Scientists have cracked the code in fighting one of the most devastating viruses in the pork industry and it’s all through gene-edited pigs. Researchers at the University of Edinburgh’s Roslin Institute have produced pigs that can resist Porcine Reproductive and Respiratory Syndrome, or PRRS, by changing their genetic code.
Tests with the virus found the gene-edited pigs do not become infected at all. And the animals show no signs that the change in their DNA has had any other impact on their health or wellbeing.
PRRS costs the pig industry around $2.5 billion each year in lost revenue in the US and Europe alone. The disease causes breathing problems and deaths in young animals and if pregnant sows become infected, it can cause them to lose their litter.
The virus infects pigs using a receptor on their cells’ surface called CD163. Researchers used gene editing techniques to remove a small section of the CD163 gene. They focused on the section of the receptor that the virus attaches to, leaving the rest of the molecule intact. The team collaborated with Genus PLC, a leading global animal genetics company, to produce pigs with the specific DNA change.
Previous studies had shown that cells from these animals were resistant to the virus in lab tests. This is the first time researchers have exposed these pigs to the virus to see if they become infected.
They found that none of the gene-edited pigs became ill when exposed to the virus. Blood tests found no trace of the infection.
Other groups have used gene editing to create PRRS-resistant pigs by removing the whole CD163 receptor. Removing only a section of CD163 allows the receptor to retain its ordinary function in the body and reduces the risk of side effects, the researchers say.
Dr Christine Tait-Burkard, of the University of Edinburgh’s Roslin Institute, said: “These results are exciting but it will still likely be several years before we’re eating bacon sandwiches from PRRS-resistant pigs.
“First and foremost we need broader public discussion on the acceptability of gene-edited meat entering our food chain, to help inform political leaders on how these techniques should be regulated.

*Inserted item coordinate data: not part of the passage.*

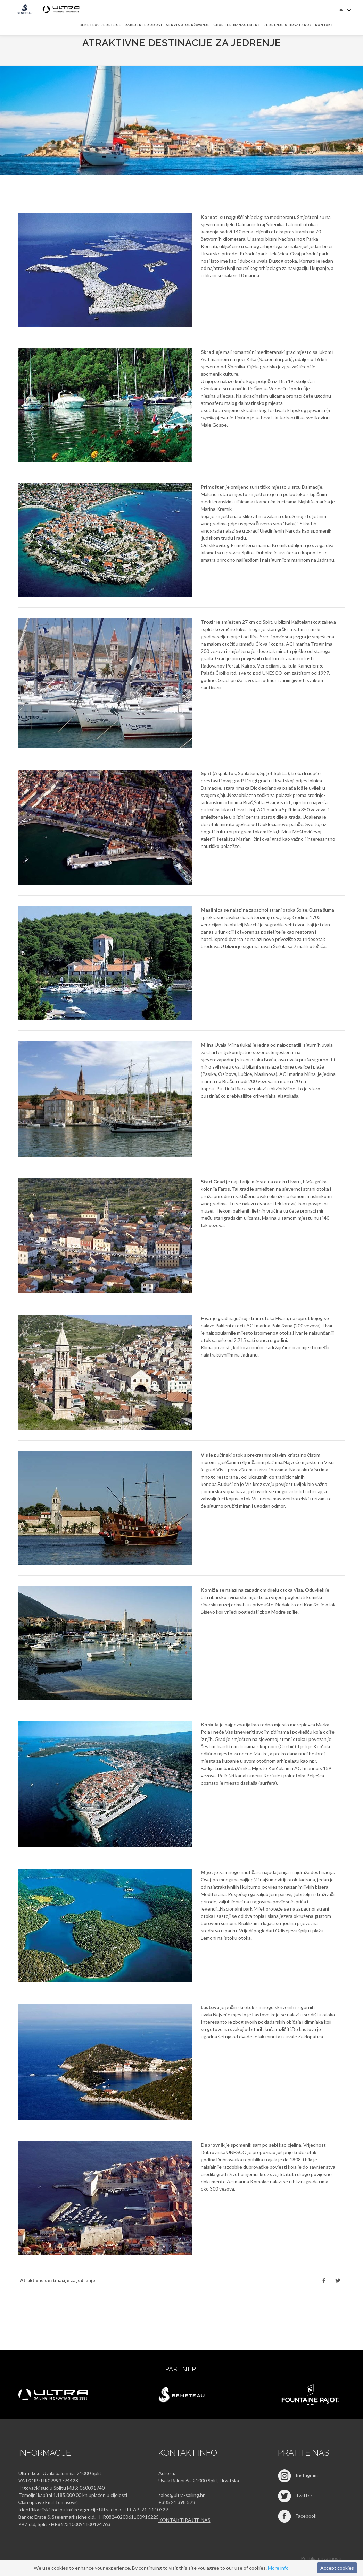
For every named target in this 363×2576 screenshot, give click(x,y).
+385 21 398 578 (176, 2502)
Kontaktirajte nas (184, 2520)
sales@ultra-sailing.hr (181, 2495)
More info (278, 2568)
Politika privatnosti (321, 2558)
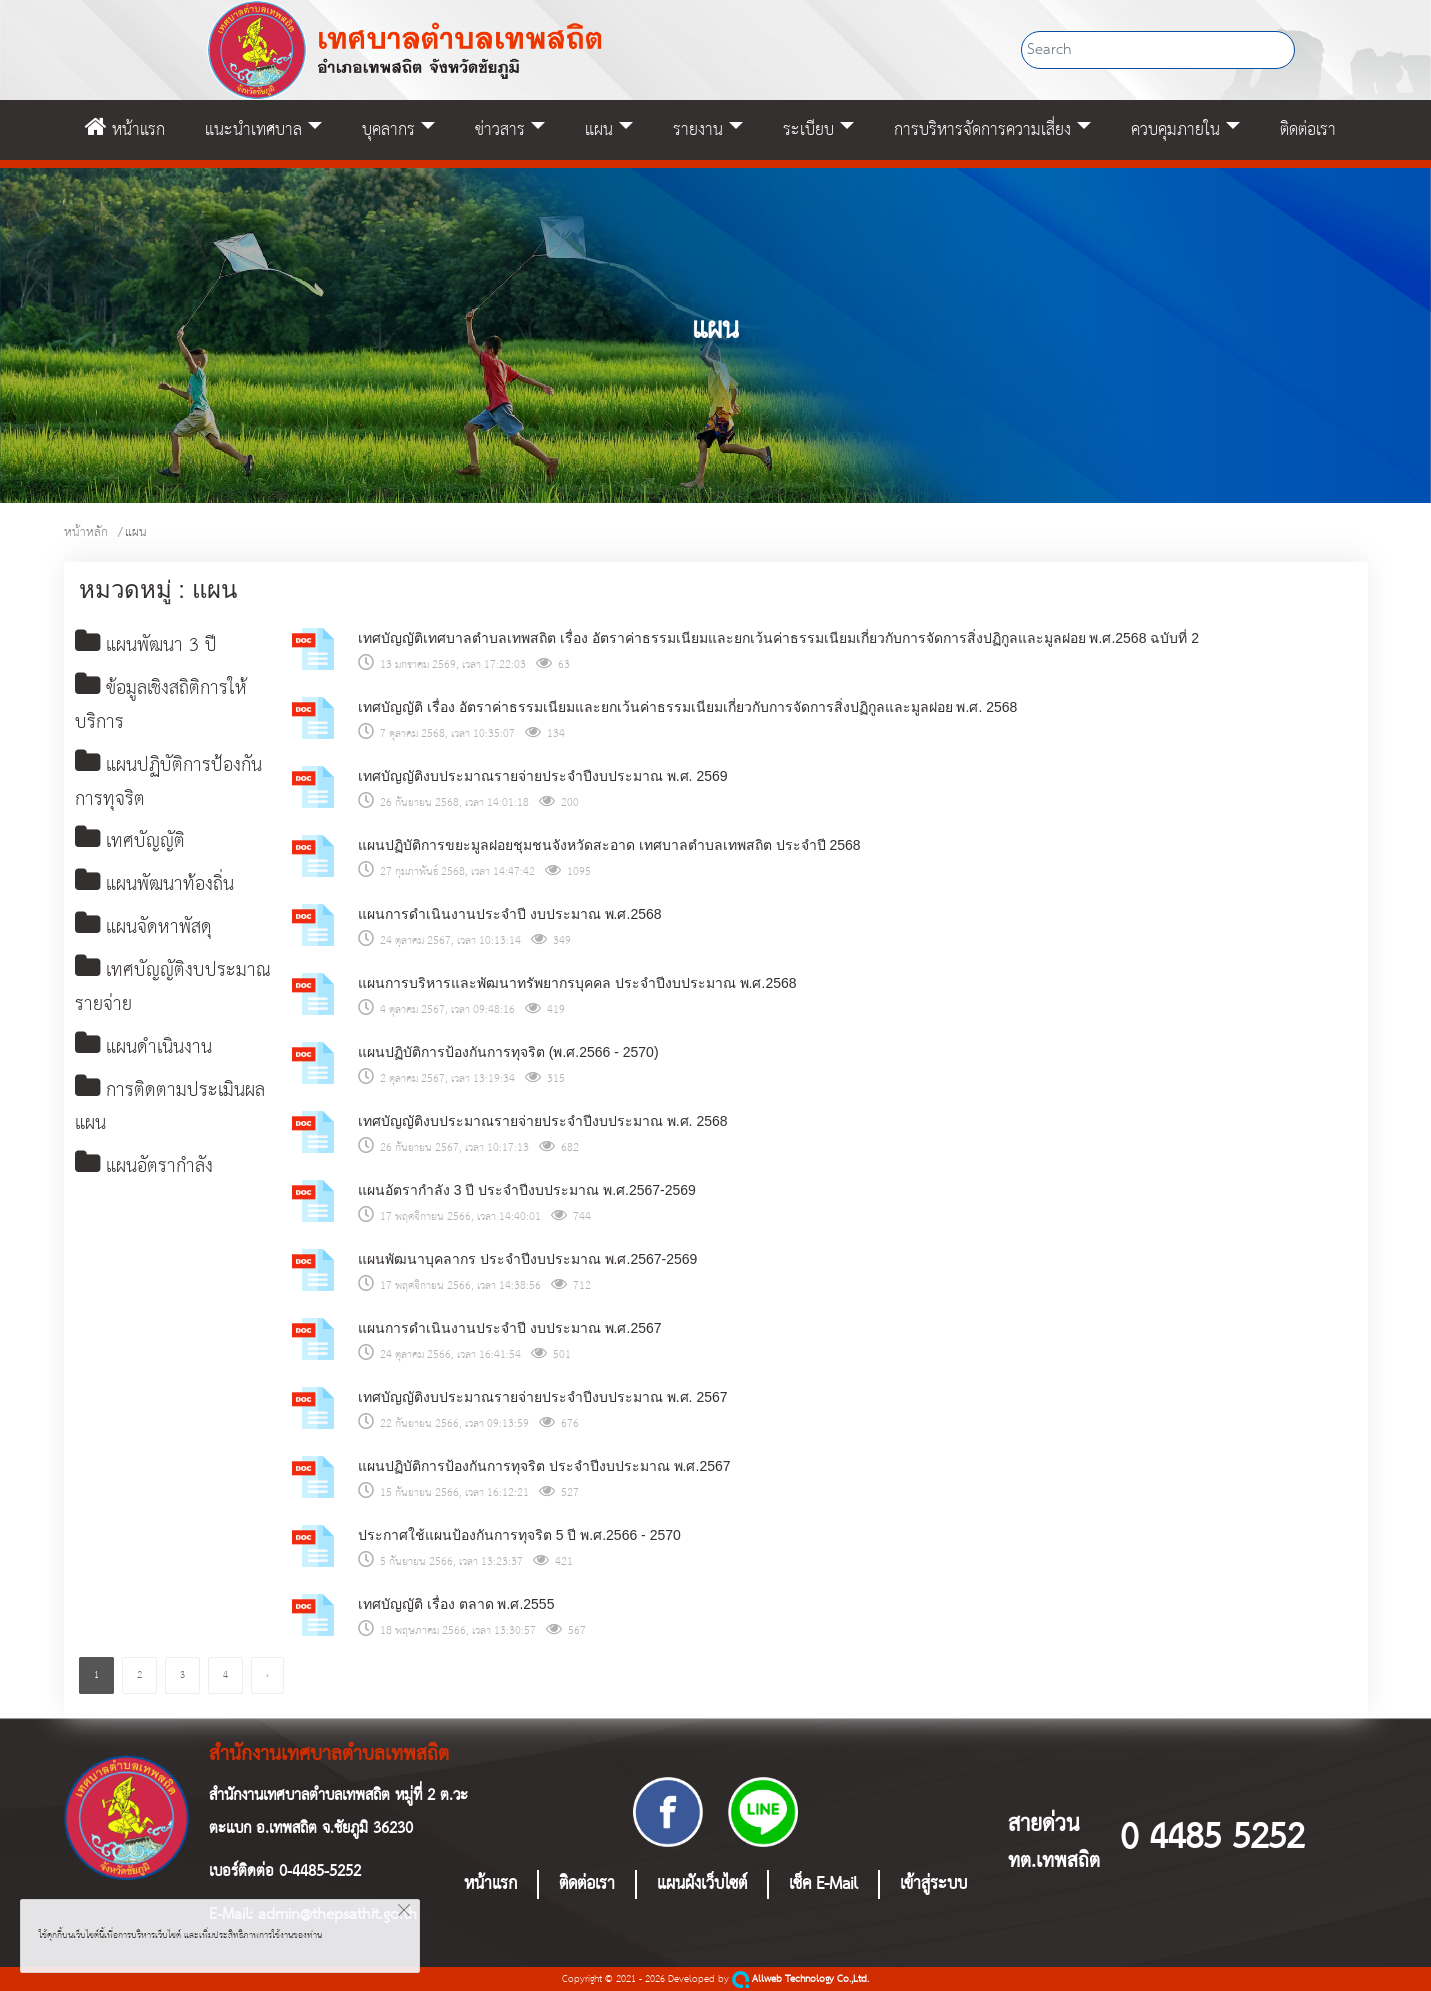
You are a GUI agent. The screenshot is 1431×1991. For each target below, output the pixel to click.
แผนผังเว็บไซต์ (702, 1884)
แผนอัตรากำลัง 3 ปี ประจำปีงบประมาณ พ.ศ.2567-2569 (527, 1190)
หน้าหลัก (86, 532)
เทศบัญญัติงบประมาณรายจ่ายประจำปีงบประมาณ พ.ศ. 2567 (543, 1397)
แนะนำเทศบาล (253, 130)
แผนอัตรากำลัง (147, 1173)
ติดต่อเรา (1308, 130)
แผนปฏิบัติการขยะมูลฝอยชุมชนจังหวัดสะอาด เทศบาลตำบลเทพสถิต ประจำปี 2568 (609, 845)
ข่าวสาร (500, 130)
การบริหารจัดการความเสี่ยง (982, 130)
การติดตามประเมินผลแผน (173, 1113)
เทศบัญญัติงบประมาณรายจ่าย (175, 992)
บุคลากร (388, 130)
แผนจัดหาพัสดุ (146, 931)
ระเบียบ (808, 130)
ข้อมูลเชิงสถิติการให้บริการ (165, 707)
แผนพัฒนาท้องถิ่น (159, 888)
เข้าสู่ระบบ (933, 1884)
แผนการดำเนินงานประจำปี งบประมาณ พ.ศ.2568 (510, 914)
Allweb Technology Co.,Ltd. (800, 1979)
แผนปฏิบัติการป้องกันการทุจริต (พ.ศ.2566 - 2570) (508, 1052)
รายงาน (698, 130)
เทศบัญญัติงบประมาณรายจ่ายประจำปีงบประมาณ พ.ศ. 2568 (543, 1121)
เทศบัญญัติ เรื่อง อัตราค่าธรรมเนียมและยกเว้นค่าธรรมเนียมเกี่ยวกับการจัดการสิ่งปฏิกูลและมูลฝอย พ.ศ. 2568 (687, 707)
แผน (599, 130)
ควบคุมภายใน (1175, 130)
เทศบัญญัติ (132, 844)
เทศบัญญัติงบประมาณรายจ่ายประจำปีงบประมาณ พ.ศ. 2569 (543, 776)
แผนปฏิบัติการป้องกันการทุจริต (173, 784)
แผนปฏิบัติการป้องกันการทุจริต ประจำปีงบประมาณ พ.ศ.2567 (544, 1466)
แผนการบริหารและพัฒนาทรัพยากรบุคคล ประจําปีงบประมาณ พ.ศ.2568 (577, 983)
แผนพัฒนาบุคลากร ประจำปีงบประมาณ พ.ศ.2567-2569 (528, 1259)
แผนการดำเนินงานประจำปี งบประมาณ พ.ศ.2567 (510, 1328)
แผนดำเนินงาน (147, 1052)
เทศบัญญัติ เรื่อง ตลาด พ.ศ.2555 (456, 1604)
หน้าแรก (125, 130)
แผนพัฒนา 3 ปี (149, 646)
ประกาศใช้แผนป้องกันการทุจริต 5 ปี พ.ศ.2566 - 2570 (519, 1535)
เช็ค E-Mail (823, 1884)
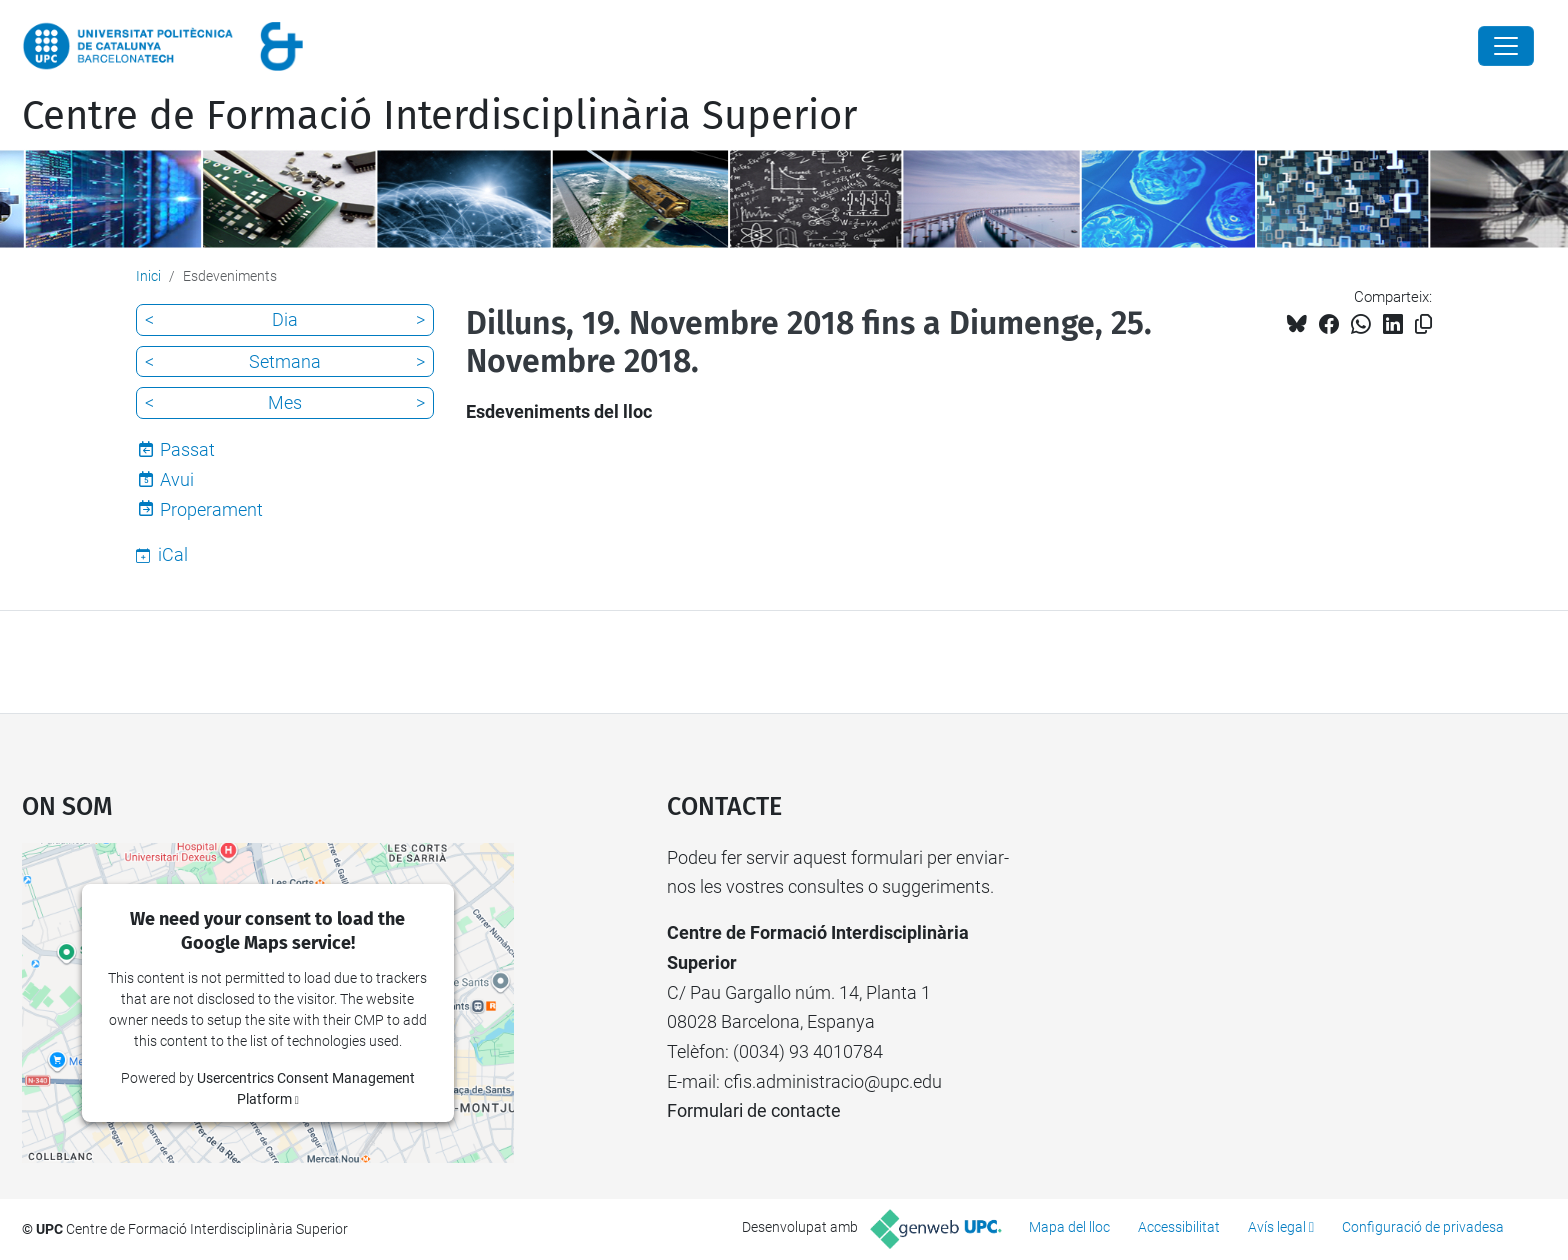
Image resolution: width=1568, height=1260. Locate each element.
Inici (148, 276)
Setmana (285, 361)
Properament (211, 509)
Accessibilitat (1179, 1227)
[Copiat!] (1423, 324)
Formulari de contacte (754, 1110)
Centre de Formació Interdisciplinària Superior (439, 116)
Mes (285, 402)
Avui (177, 479)
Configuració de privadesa (1423, 1227)
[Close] (1506, 46)
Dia (285, 319)
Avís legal (1277, 1227)
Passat (187, 449)
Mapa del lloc (1069, 1227)
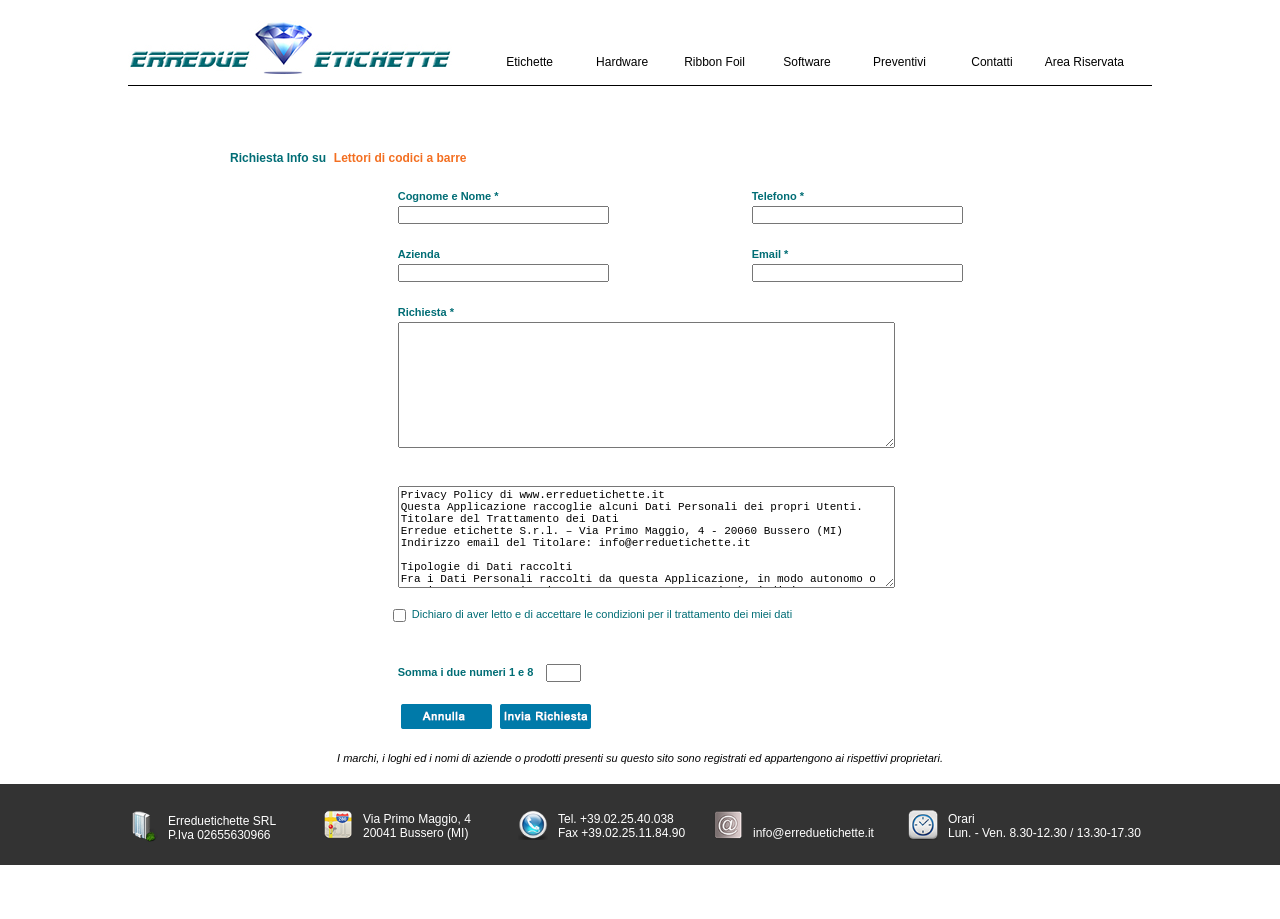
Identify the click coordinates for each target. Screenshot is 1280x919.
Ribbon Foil (714, 62)
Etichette (529, 62)
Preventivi (899, 62)
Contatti (991, 62)
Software (806, 62)
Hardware (622, 62)
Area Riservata (1084, 62)
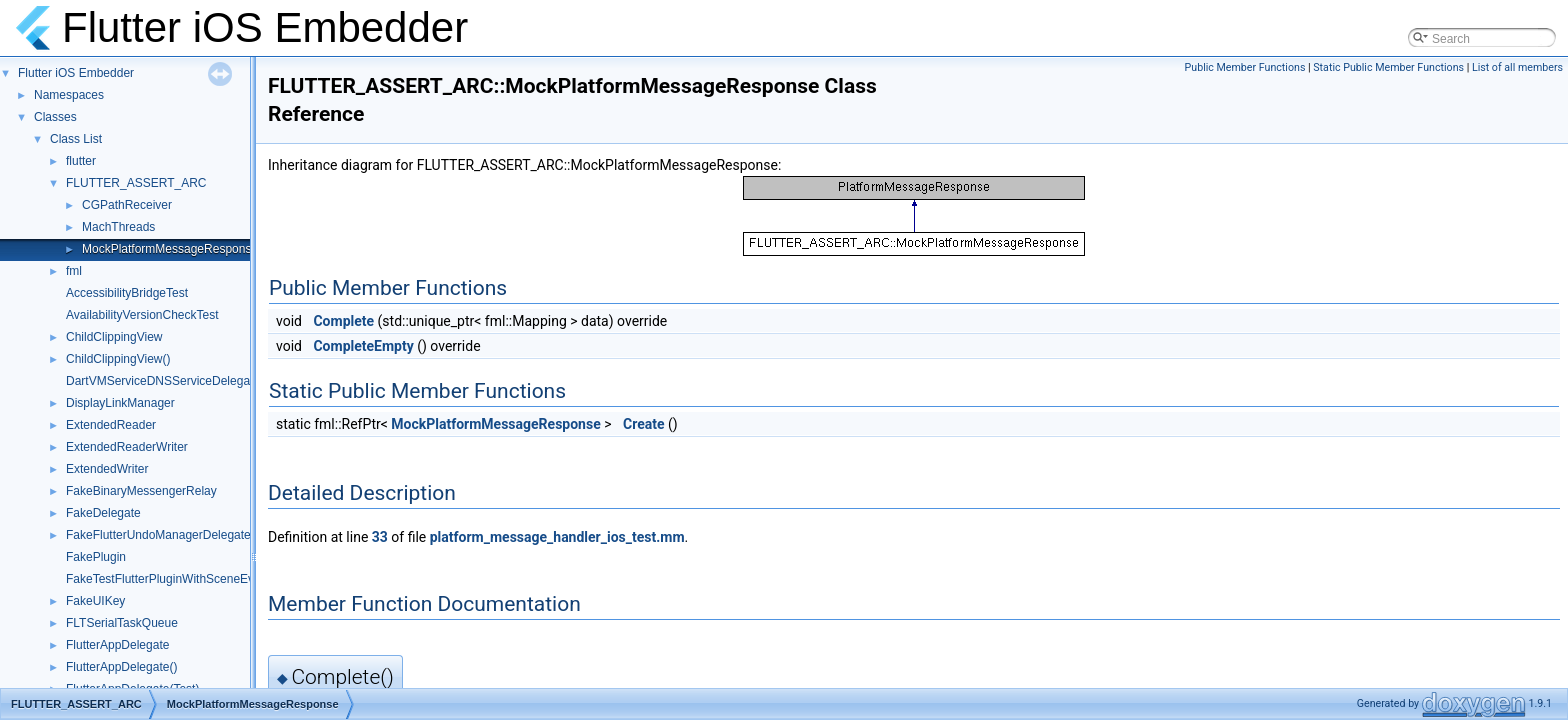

“We also need to carry out longer term studies to confirm that these genetic changes do not have any unforeseen adverse effects on the animals.
“If these studies are successful and the public are accepting of this technology, we would then be looking to work with pig breeding companies to integrate these gene edits into commercial breeding stocks.”
Genetically modified animals are banned from the food chain in Europe. It is not clear what regulations would apply to gene-edited animals, however, as the approach is different.